M. L. Gott1, P. R. Osterdahl2, G. J. Slotman1 1Inspira Health Network,Department Of Surgery,Vineland, NEW JERSEY, USA 2Inspira Health Network,Department Of Obstetrics/Gynecology,Vineland, NEW JERSEY, USA
Introduction:
Pre-operative conditions and bariatric surgery outcomes of Medicare patients vary significantly versus other insurances, with Medicare often faring worse than others. However, since some morbidly obese Medicare insured are younger patients on disability, whether or not obesity effects vary strictly by age is unknown.
Objective:
Identify clinical variation by age of pre/post BPD/DS.
Methods:
Using the BOLD database, 1673 BPD/DS patients were analyzed retrospectively in 6 age groups: <30(177), 30-40(456), 40-50(486), 50-60(407), 60-70(138), >70(9). Data: Demographics, Pre-/Post-op BMI and 33 obesity co-morbidities. Statistics: ANOVA and General Linear Models including pre- and post-operative data modified for binomial distribution of dichotomous variables.
Results:
Pre-op BMI varied inversely by age, from <30 (55+-10) to >70 (44+-8) p<0.01, as did 12 month BMI <30 (32+-6) to 60-70 (31+-5) p<0.05. Female/male %:<30 (76/24) to >70 (44/56) p<0.05, Race and health insurance (Medicaid, Medicare, Private, Self-Pay) varied widely (p<0.0001). Panniculitis, alcohol/substance use, asthma, obesity hypoventilation, PVD, back pain, fibromyalgia, mental health diagnosis, depression, psychological impairment, pseudotumor cerebri, irregular menses, DVT/PE did not vary by age. Gout varied directly by age and tobacco abuse varied inversely at baseline. 12 month liver disease and pulmonary hypertension varied directly by age.
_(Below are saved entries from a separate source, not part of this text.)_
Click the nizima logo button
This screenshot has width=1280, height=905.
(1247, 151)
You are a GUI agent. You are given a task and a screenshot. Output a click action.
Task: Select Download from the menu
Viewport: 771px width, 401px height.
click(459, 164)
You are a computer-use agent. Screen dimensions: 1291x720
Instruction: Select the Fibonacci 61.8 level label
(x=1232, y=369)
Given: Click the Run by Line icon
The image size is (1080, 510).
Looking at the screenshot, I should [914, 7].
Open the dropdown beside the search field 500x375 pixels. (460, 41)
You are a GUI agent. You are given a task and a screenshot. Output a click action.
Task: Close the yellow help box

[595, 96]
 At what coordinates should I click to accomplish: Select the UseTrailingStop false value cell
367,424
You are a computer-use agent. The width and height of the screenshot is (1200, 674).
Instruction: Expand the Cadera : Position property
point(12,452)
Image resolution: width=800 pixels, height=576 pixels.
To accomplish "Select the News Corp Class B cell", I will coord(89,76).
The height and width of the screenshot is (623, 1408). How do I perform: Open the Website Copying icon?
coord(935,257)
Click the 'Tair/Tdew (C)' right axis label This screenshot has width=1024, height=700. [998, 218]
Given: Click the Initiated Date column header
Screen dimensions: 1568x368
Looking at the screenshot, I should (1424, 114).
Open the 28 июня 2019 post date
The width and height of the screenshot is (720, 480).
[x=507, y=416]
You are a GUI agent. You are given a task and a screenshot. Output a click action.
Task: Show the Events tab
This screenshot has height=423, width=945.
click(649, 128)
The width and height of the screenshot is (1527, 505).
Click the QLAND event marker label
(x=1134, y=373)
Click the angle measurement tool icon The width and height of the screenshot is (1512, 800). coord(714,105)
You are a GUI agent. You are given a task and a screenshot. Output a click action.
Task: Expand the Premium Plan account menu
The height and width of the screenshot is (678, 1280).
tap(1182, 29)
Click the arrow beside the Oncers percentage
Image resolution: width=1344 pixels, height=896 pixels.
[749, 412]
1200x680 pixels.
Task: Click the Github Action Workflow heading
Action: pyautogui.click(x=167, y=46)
Hernia, cholelithiasis (Chole), CHF, impaired function (IFS), diabetes, hypertension (HTN), dyslipidemia (Lipids), lower extremity edema (LEE), somatic pain (MS pain), angina, sleep apnea (OSA), stress urinary incontinence (SUI) all varied directly by age pre-op, and their increased persistence correlated with increasing age at 12 months. In the 60-70 and >70 sets angina, MS pain, LEE and SUI increased from baseline: see Table.
Conclusion:
In spite of lower pre-operative BMI in older age groups, the incidence of serious obesity co-morbidities varied directly with age among BPD/DS patients. In addition, while BMI for all age groups at 12 months after BPD/DS was clinically identical, post-operative improvement in 12 weight-related medical derangements was inversely proportional to age. Only diabetes resolved more completely among older patients. Although BOLD did not record the duration of each patient’s obesity, these findings suggest the concept of “obesity years”, meaning that those who have obesity the longest accumulate more co-morbidities and are less likely to resolve them than those who have obesity a shorter length of time. This advance knowledge may assist patient selection for BPD/DS. Data-informed planning could yield superior BPD/DS outcomes.